→ TASK STATEMENT
Your answer should be every line of the records that contains the word "tool", copied as it stands.

▬▬▬▬▬▬

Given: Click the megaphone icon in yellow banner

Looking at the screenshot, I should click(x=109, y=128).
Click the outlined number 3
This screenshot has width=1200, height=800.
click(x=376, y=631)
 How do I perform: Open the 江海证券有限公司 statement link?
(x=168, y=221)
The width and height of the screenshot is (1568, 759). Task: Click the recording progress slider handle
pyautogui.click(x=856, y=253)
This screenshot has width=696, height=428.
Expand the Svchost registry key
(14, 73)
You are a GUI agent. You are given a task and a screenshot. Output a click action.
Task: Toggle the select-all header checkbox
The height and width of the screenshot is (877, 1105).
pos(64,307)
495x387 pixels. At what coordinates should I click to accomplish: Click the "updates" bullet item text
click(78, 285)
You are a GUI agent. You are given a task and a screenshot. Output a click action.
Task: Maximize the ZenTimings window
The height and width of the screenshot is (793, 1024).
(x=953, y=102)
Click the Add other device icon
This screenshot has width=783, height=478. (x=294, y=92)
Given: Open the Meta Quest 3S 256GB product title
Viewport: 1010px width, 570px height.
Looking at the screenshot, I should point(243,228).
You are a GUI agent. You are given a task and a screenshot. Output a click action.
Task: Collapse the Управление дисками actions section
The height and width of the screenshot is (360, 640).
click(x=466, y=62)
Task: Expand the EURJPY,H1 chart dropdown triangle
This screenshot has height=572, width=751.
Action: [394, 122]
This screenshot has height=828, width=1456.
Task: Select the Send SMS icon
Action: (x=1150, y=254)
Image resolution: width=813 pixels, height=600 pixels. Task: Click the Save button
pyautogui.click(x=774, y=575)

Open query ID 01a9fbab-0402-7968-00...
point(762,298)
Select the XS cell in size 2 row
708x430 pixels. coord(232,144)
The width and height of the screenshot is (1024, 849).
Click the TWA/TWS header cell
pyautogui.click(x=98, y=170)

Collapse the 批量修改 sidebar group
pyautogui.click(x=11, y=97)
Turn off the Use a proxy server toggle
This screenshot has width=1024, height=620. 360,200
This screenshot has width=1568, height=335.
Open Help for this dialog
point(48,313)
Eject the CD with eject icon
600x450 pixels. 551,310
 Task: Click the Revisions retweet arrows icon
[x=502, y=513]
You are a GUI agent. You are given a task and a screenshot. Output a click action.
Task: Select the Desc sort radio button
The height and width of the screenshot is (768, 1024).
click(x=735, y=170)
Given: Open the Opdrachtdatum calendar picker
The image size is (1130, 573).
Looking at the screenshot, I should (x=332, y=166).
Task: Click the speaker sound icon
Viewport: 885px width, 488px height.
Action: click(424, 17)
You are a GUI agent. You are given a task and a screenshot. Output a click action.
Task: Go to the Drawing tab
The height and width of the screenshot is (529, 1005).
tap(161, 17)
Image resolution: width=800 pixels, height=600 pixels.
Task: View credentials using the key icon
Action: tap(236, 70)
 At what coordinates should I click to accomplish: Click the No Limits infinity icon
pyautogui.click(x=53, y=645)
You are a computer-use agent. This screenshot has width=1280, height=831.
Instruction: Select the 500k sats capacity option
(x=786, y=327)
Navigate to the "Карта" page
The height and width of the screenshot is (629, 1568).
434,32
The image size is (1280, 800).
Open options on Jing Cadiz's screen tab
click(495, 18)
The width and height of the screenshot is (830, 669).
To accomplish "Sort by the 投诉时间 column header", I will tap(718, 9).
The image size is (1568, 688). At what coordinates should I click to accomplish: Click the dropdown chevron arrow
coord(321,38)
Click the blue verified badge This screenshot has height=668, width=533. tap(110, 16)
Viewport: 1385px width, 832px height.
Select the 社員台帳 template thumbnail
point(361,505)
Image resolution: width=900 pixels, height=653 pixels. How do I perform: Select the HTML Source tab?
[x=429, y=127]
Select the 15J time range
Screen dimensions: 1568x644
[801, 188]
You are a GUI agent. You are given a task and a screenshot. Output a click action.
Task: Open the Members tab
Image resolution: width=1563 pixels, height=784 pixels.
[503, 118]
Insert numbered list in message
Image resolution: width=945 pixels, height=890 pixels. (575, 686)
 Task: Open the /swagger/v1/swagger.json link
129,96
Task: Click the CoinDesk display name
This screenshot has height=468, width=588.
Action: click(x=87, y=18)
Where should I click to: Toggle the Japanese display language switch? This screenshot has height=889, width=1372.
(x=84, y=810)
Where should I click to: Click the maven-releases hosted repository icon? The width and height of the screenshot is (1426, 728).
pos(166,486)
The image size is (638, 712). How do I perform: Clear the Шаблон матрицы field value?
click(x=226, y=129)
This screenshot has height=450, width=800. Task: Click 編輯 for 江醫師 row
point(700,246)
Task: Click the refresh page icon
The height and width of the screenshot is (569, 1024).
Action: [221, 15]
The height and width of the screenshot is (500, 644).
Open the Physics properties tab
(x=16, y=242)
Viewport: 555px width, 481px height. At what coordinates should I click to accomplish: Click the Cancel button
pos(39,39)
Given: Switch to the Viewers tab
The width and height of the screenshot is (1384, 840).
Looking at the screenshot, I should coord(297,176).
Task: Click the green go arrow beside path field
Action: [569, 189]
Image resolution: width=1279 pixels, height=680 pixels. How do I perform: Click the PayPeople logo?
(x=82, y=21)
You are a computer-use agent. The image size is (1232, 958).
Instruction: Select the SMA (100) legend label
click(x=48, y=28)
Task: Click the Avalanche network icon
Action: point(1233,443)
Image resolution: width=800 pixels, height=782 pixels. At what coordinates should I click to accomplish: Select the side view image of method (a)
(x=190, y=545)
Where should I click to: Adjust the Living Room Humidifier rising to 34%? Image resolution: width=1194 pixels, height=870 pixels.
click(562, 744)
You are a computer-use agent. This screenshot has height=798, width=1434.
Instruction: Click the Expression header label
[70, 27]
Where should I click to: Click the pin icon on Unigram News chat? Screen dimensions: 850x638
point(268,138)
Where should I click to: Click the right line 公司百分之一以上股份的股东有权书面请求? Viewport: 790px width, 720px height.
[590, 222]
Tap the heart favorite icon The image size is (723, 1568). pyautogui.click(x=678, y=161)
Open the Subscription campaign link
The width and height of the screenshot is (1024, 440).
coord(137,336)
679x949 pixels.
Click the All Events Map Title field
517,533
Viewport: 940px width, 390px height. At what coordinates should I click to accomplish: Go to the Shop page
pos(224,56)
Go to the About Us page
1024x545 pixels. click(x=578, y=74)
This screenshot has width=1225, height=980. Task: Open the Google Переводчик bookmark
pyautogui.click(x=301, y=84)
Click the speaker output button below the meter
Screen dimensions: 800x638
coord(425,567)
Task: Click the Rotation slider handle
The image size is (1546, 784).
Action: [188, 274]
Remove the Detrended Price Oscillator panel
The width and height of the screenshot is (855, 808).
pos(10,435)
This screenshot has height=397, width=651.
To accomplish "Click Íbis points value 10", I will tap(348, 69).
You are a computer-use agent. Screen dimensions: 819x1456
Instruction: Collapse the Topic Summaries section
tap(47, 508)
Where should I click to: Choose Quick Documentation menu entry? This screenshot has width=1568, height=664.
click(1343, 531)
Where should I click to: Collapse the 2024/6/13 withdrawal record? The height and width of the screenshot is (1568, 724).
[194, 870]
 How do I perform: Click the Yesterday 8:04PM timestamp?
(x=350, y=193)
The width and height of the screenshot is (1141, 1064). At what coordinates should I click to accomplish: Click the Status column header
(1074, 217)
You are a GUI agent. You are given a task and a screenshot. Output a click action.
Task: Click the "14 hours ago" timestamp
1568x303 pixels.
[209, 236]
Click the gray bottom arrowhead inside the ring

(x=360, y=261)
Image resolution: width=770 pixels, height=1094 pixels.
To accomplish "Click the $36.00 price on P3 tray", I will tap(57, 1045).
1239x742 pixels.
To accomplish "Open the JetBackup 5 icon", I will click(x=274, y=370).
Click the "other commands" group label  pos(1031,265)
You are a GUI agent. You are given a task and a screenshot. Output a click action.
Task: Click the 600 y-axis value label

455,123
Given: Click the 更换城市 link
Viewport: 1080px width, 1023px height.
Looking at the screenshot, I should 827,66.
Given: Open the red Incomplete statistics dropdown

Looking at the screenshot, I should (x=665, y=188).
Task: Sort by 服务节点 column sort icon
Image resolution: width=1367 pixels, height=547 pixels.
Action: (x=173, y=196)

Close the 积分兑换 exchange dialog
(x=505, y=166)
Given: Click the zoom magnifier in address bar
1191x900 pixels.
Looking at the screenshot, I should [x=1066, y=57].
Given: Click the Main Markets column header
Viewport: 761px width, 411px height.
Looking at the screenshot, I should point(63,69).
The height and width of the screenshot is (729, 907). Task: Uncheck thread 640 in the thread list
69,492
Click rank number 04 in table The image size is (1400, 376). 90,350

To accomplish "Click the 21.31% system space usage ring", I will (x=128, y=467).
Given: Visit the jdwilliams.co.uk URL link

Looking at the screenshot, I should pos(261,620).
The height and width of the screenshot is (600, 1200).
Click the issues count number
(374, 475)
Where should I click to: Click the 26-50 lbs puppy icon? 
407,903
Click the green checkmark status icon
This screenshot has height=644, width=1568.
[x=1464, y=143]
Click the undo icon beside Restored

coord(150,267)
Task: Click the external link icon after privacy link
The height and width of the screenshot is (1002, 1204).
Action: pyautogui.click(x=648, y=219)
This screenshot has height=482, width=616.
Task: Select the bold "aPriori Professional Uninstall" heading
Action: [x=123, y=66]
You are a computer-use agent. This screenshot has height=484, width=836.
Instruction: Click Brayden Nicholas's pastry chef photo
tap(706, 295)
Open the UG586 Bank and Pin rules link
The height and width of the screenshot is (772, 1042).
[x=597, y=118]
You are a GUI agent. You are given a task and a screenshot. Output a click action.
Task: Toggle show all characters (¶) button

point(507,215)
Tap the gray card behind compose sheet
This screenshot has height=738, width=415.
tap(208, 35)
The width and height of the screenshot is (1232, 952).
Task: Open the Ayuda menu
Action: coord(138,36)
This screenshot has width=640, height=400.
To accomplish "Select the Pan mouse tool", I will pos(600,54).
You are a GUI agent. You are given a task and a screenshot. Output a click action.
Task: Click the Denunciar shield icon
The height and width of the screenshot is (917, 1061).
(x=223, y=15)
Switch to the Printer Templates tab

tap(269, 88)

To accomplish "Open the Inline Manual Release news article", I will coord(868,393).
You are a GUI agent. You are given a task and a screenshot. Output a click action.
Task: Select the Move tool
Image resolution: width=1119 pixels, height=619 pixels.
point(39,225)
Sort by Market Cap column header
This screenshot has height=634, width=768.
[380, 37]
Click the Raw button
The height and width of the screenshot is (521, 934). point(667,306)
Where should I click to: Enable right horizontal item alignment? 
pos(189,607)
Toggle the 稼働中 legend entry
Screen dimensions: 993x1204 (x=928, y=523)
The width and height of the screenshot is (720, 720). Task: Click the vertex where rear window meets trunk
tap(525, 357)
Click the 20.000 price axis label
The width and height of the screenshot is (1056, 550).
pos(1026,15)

▬▬▬▬▬▬

→ TASK OUTPUT
To accomplish "Select the Pan mouse tool", I will pos(600,54).
Task: Select the Move tool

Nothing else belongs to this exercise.